The medical card eligibility system should be attentive to the most vulnerable people, says report
The medical card eligibility system should be attentive to the most vulnerable people, says report

The Expert Panel on Medical Need for Medical Card Eligibility (Keane Report) says the system should be made sufficiently flexible and attentive to the most vulnerable individuals and those with critical needs.

It notes that many of the respondents to the public and patient consultation process indicated that the current system for allocating medical cards did not discern the true cost of chronic illness.

It says that many patients with chronic conditions, who do not have medical cards, pay up to the maximum of €144 a month for prescription drugs and visit GPs more often, which causes undue financial hardship.

In addition to paying the maximum for prescribed medication, some patients may often have to pay for other therapies.

The report says that legislation governing the award of medical cards does not mention the terms 'medical card' or 'discretionary medical card.'

It says that controversy over the withdrawal and subsequent reinstatement of a number of discretionary medical cards between 2012 and 2014 was due to several factors.

It says these factors included a long-established political and public level of dissatisfaction with the medical card system, perceived complexity and operational inefficiencies, a lack of understanding of the term 'discretionary', inconsistency in the assessment for medical card eligibility, and the inflated value of a medical card arising from the automatic entitlements to a range of non-medical benefits.

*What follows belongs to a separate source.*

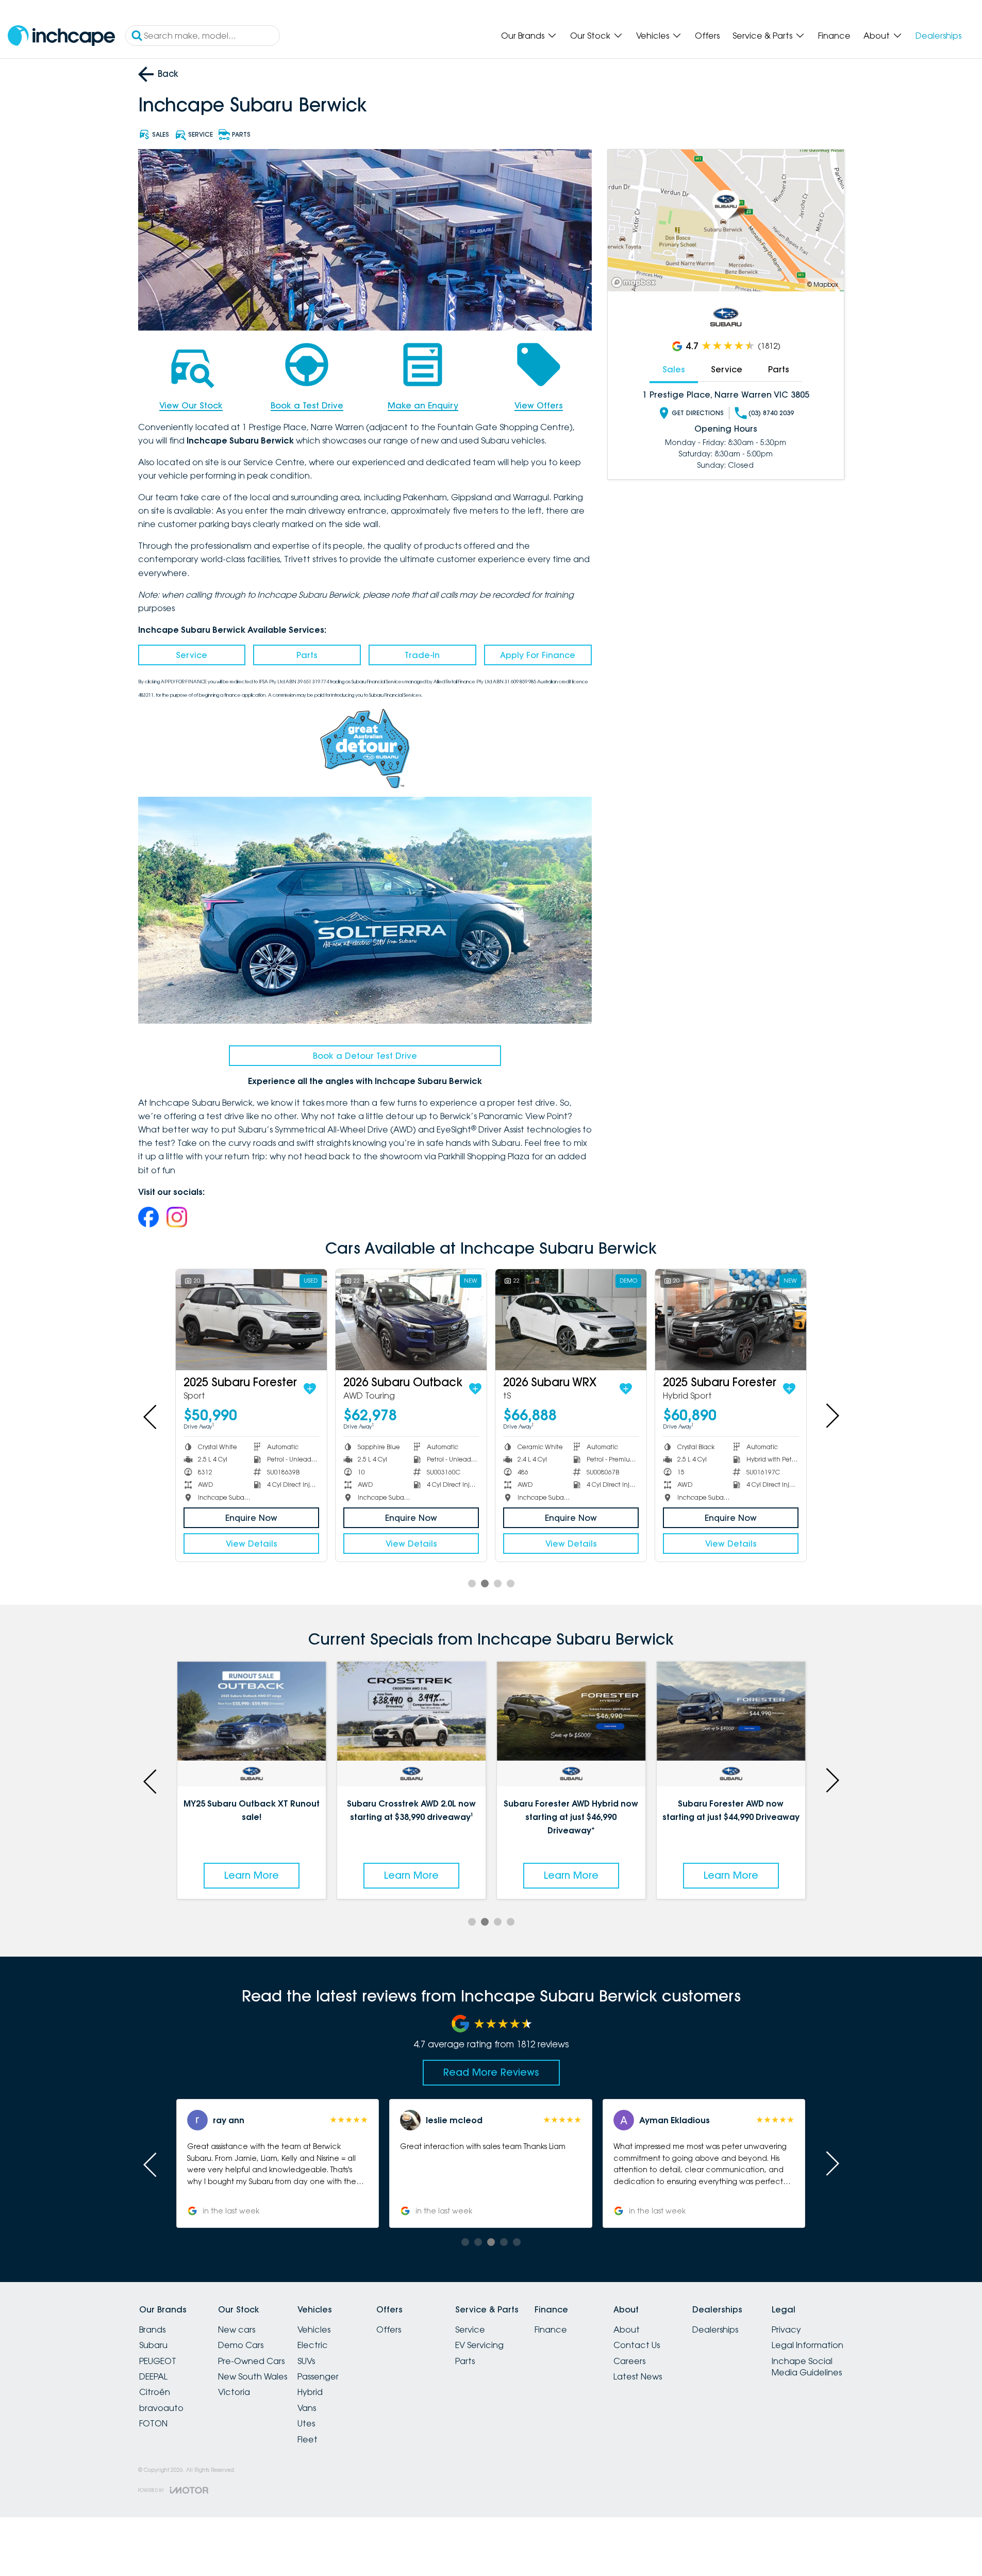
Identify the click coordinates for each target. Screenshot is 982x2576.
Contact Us (636, 2345)
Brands (152, 2329)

The report also says there was a lack of appreciation of predictable consequences arising from the 2001 centralisation of the administration of the GMS scheme in the HSE.

As previously revealed by RTÉ News, the report does not support having a list of conditions in priority order for medical card eligibilty, given the absence of international objective and reproducible methods of measuring the burden of disease and illness.

It says that the current system, as it stands, is not without its merits for the great majority.